Activity: All that is wanted is an exact copy of the line containing "Golfer Paige Spiranac" and the lines after it, through the end of the records.

(Collected data)
*** Begin section ***

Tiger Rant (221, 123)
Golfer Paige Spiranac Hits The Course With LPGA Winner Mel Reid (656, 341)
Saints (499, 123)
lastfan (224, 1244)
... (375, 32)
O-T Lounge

*** End section ***

Output of the exercise:
Golfer Paige Spiranac Hits The Course With LPGA Winner Mel Reid (656, 341)
Saints (499, 123)
lastfan (224, 1244)
... (375, 32)
O-T Lounge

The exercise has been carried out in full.